In the case of a gear (or any other encoder) with missing pulses/teeth, there are correction algorithms in Simcenter Testlab. See the knowledge article: Measuring RPM: Missing Pulses for more information.
5.2 Zebra Tape
When no gear is available to use with a magnetic pickup, another technique is to apply zebra tape to a shaft as shown in Figure 15.
Figure 15: A multiple stripe zebra tape can be wrapped around a shaft.
With the stripes placed around the shaft, a optical encoder can be used to count pulses and perform torsional analysis.
If the zebra tape dimensions are not matched exactly to the diameter of the shaft, a discontinuity in the stripes is created where the tape overlaps. This creates an artificial fluctuation in the RPM.
Many electric motors are equipped with resolvers that measure angular position with high precision.
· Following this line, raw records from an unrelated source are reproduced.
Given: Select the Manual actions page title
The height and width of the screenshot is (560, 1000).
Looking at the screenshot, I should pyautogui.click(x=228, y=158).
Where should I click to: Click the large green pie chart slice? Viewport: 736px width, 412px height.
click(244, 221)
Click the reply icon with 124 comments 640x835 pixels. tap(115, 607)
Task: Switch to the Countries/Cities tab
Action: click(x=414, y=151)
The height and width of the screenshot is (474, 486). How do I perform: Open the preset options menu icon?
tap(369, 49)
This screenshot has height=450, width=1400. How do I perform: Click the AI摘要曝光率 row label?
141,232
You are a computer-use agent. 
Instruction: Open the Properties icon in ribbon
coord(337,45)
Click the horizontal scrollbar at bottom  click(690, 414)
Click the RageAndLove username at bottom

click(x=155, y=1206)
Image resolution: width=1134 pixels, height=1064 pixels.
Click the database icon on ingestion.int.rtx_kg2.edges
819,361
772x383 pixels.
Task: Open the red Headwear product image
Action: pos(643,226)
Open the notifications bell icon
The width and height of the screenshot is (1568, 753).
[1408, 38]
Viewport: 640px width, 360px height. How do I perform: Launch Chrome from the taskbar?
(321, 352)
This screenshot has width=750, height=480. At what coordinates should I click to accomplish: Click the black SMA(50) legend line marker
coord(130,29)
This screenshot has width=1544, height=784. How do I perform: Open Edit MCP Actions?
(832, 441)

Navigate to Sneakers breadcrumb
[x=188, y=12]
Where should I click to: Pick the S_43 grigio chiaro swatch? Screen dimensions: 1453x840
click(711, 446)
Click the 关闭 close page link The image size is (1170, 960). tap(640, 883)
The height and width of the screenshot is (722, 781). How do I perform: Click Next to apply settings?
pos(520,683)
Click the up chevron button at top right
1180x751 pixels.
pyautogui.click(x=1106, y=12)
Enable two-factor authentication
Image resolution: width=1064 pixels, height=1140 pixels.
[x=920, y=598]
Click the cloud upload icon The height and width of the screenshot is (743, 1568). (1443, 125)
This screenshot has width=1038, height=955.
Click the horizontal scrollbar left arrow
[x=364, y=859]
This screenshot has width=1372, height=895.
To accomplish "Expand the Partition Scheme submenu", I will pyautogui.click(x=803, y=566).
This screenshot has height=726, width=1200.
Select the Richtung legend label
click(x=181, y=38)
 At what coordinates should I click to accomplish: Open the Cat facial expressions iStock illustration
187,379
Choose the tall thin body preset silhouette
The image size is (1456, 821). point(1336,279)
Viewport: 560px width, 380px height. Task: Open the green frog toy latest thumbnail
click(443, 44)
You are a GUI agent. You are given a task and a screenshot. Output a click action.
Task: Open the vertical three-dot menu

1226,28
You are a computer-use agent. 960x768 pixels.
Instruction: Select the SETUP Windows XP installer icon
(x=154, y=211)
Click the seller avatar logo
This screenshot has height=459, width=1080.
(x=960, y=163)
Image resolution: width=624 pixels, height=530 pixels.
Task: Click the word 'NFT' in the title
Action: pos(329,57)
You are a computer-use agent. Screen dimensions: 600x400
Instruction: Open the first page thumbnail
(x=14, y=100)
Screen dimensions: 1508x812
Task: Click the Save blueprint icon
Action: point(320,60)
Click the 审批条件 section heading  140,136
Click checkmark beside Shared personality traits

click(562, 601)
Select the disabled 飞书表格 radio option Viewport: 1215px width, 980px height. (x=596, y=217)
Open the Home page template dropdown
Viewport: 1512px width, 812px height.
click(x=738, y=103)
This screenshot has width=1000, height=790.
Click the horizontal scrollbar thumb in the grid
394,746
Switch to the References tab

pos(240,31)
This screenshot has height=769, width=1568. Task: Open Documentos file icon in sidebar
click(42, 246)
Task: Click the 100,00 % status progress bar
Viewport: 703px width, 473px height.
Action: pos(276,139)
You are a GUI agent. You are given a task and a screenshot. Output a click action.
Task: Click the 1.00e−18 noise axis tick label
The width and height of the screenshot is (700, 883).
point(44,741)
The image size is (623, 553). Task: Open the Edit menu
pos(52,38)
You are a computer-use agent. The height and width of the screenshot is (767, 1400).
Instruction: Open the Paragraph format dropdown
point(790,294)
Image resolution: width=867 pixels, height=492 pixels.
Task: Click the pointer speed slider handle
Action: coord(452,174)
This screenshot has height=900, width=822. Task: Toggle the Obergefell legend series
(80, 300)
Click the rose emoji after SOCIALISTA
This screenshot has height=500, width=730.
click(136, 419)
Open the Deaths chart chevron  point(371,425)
An example resolver is shown in Figure 16.
Figure 16: Resolver (center right) on an electric motor.
Resolvers produce three voltage signals that can be used to determine the angular position of the rotating shaft. The signals are sinusoidal in nature (see Figure 17):
Figure 17: The three signals from an electric motor resolver that indicate the angular position.
If an electric motor is equipped with a resolver, this saves having to install special instrumentation to measure the RPM torsional fluctuations of the motor.
There are specialized routines with Simcenter Testlab to convert the three voltage signals from a resolver into angular position. See the knowledge article: Simcenter Testlab: Calculating Angular Difference for more information.
5.4 Incremental Encoders
Most encoders cannot distinguish the direction of rotation of a shaft. The shaft could be spinning forward or backward and the encoder cannot tell when it produces only one series of pulses.
Incremental encoders can distinguish the direction of rotation. They are a single device that is fixed to the end of a shaft. They produce three output signals - two high speed pulse trains (used for sense of direction and precise measurement of fluctuations) and a single pulse per revolution (used as an index to mark 0 degrees if desired).
An incremental encoder is shown in Figure 18 below.
Figure 18: An incremental encoder outputs three signals. The two high speed signals precisely measure the RPM and sense of direction. The index signal is used to mark zero degrees if desired.
Simcenter SCADAS hardware equipped with a SCADAS-RV4 card can be used to measure with an incremental encoder.
Incremental encoders are often used in applications like combustion analysis. See the knowledge article: Simcenter Testlab Combustion Analysis for more information.
Enjoy these tips when working with torsional vibration!